「安倍改憲」が支持率の回復で息を吹き返した 北朝鮮危機に民進党新体制も首相の追い風に
ただ、「安倍改憲」の2本柱となる(1)不戦と戦力不保持をうたった憲法9条1、2項を維持しての自衛隊明文化、(2)高等教育の無償化については、石破氏らが「自衛隊の存在をめぐる憲法上の矛盾を固定化することになる」と異論を唱える。さらに、教育無償化についても財源問題などで反対論があり、簡単に党内論議が収束する状況ではない。

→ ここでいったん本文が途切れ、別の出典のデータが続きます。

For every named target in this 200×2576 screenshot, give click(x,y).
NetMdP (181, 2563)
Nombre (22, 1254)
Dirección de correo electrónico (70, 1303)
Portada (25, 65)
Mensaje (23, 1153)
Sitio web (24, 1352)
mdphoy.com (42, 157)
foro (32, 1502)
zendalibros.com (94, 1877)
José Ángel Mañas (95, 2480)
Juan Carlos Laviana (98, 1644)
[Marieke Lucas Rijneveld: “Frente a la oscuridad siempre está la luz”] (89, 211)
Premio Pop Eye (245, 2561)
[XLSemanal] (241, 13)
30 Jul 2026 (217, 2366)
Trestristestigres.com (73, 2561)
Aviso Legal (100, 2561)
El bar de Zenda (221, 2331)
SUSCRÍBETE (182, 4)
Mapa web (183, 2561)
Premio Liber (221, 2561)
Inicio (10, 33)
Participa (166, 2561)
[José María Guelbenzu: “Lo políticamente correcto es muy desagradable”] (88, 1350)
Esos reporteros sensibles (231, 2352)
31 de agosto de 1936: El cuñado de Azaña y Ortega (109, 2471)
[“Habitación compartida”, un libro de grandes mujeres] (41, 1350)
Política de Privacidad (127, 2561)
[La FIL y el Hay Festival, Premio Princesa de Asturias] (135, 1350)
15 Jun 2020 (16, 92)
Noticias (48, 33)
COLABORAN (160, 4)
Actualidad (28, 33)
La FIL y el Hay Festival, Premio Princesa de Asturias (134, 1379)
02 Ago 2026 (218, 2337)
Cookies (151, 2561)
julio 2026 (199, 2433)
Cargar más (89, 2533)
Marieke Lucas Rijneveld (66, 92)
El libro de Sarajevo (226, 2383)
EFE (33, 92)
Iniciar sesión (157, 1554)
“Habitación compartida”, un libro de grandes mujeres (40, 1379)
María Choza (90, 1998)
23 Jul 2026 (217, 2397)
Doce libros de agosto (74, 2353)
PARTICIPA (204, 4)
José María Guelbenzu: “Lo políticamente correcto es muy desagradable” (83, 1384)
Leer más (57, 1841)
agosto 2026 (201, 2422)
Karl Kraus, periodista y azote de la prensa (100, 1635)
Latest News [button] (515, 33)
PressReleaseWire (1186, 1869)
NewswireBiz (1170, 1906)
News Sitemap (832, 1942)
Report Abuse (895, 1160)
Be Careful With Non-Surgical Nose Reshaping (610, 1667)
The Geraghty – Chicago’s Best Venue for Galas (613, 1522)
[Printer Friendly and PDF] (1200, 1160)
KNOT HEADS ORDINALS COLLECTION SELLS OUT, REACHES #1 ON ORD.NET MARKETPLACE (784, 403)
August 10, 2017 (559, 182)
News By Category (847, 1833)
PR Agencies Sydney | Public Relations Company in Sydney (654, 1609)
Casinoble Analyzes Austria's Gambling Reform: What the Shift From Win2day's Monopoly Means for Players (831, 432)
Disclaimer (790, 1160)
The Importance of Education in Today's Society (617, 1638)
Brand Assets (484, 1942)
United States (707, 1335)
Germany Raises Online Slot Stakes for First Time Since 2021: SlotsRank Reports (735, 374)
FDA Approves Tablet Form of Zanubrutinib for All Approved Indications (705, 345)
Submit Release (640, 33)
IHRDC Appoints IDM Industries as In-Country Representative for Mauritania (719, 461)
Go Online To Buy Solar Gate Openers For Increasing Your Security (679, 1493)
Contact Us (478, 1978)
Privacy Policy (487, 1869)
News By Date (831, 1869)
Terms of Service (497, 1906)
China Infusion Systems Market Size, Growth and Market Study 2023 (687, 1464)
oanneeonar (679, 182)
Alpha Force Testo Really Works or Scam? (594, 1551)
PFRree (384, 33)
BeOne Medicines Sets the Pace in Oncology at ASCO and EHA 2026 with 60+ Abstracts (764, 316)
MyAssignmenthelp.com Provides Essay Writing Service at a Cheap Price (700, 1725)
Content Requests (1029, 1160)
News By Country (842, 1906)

にもかかわらず、来年通常国会での改憲発議に現実味を与えたのは、国会での改憲協議の野党側の主役となる民進党の対応の変化だ。蓮舫代表をトップとした前執行部は「安倍政権下での改憲には反対」という、いわば"門前払い"の対応だったが、前原代表は「国会での改憲論議にはきちんと対応すべきだ」というのが持論だ。
党内保守派のリーダーでもある前原氏はもともと改憲派で、過去に9条見直しや教育無償化を唱えてきた経緯もある。早期改憲に慎重論を唱える公明党は「野党第1党の理解と協力を得ないで多数派による改憲発議を強行することは認められない」(幹部)と繰り返すが、「前原代表が改憲論議に協力すれば、反対する理由がなくなる」(同)ということにもなる。
改憲勢力の小池新党参戦で「3分の2」維持も
もちろん、自民党内でも「憲法改正は最後は国民投票で決まるので、安倍改憲を強引に進めるのはリスクが大きい」(幹部)との声は根強い。「発議の前に改憲を争点とした解散・総選挙で国民の信を問うことが政治の王道」(長老)との指摘もある。
ただ、次期衆院選の構図を考えると、「衆院選後も改憲勢力3分の2を維持できる可能性がある」(維新幹部)との分析もある。自民党が毎月実施しているとされる事前情勢調査では、「魔の2回生」らの苦戦などで「最低でも30議席減、最悪なら50議席減もありうる」との結果が出ているが、民進党の政党支持率がさらに低迷しているため、小池百合子都知事を看板とする「小池新党」が自民議席減の受け皿になるとの見方が支配的だ。
大阪の地域政党から国政進出を果たした日本維新の会の選挙結果を踏まえれば、次期衆院選に「小池新党」が本格参戦した場合は「30議席以上の獲得は確実」(選挙アナリスト)との見方が多い。ただ、「小池新党」は維新と同様に憲法改正には積極的とみられている。小池氏が「バリバリの改憲派」(側近)だからだ。となれば、公明、維新両党が現状維持かそれに近い議席を獲得すれば、改憲勢力での自民の議席減は小池新党が補う可能性も小さくない。だからこそ首相は小池新党の出方を見極めながら解散時期を探るとみられる。